• Opis zadania: Przepisz wszystkie poniższe wiersze jako tabelę Markdown o kolumnach „Nr” (numer wiersza) i „Treść” (sam wiersz), pomijając puste linie.

____

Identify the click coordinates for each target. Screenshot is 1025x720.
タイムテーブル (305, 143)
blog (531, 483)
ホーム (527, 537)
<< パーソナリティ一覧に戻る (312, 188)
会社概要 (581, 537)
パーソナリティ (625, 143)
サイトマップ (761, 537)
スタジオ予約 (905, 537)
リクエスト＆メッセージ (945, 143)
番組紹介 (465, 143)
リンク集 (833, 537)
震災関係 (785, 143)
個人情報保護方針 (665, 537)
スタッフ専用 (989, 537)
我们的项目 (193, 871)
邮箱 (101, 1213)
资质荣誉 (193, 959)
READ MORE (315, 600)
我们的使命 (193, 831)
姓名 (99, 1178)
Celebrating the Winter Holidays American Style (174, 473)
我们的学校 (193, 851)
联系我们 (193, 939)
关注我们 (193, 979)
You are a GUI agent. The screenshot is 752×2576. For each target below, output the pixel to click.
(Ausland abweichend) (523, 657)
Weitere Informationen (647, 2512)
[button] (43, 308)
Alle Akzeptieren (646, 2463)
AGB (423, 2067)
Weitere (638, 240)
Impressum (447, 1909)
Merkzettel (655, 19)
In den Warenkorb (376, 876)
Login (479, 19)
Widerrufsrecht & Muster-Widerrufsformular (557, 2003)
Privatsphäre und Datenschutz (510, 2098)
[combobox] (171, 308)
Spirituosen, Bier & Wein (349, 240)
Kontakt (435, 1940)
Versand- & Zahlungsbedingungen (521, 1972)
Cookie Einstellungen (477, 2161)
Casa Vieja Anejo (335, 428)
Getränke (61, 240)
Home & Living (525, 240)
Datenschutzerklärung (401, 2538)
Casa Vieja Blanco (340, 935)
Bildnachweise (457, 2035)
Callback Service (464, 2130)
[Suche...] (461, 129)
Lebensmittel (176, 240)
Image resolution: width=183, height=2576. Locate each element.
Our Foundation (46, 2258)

____

• Rozwiązanie zadania:
| Nr | Treść |
|---|---|
| 1 | Identify the click coordinates for each target. Screenshot is 1025x720. |
| 2 | タイムテーブル (305, 143) |
| 3 | blog (531, 483) |
| 4 | ホーム (527, 537) |
| 5 | << パーソナリティ一覧に戻る (312, 188) |
| 6 | 会社概要 (581, 537) |
| 7 | パーソナリティ (625, 143) |
| 8 | サイトマップ (761, 537) |
| 9 | スタジオ予約 (905, 537) |
| 10 | リクエスト＆メッセージ (945, 143) |
| 11 | 番組紹介 (465, 143) |
| 12 | リンク集 (833, 537) |
| 13 | 震災関係 (785, 143) |
| 14 | 個人情報保護方針 (665, 537) |
| 15 | スタッフ専用 (989, 537) |
| 16 | 我们的项目 (193, 871) |
| 17 | 邮箱 (101, 1213) |
| 18 | 资质荣誉 (193, 959) |
| 19 | READ MORE (315, 600) |
| 20 | 我们的使命 (193, 831) |
| 21 | 姓名 (99, 1178) |
| 22 | Celebrating the Winter Holidays American Style (174, 473) |
| 23 | 我们的学校 (193, 851) |
| 24 | 联系我们 (193, 939) |
| 25 | 关注我们 (193, 979) |
| 26 | You are a GUI agent. The screenshot is 752×2576. For each target below, output the pixel to click. |
| 27 | (Ausland abweichend) (523, 657) |
| 28 | Weitere Informationen (647, 2512) |
| 29 | [button] (43, 308) |
| 30 | Alle Akzeptieren (646, 2463) |
| 31 | AGB (423, 2067) |
| 32 | Weitere (638, 240) |
| 33 | Impressum (447, 1909) |
| 34 | Merkzettel (655, 19) |
| 35 | In den Warenkorb (376, 876) |
| 36 | Login (479, 19) |
| 37 | Widerrufsrecht & Muster-Widerrufsformular (557, 2003) |
| 38 | Privatsphäre und Datenschutz (510, 2098) |
| 39 | [combobox] (171, 308) |
| 40 | Spirituosen, Bier & Wein (349, 240) |
| 41 | Kontakt (435, 1940) |
| 42 | Versand- & Zahlungsbedingungen (521, 1972) |
| 43 | Cookie Einstellungen (477, 2161) |
| 44 | Casa Vieja Anejo (335, 428) |
| 45 | Getränke (61, 240) |
| 46 | Home & Living (525, 240) |
| 47 | Datenschutzerklärung (401, 2538) |
| 48 | Casa Vieja Blanco (340, 935) |
| 49 | Bildnachweise (457, 2035) |
| 50 | Callback Service (464, 2130) |
| 51 | [Suche...] (461, 129) |
| 52 | Lebensmittel (176, 240) |
| 53 | Image resolution: width=183, height=2576. Locate each element. |
| 54 | Our Foundation (46, 2258) |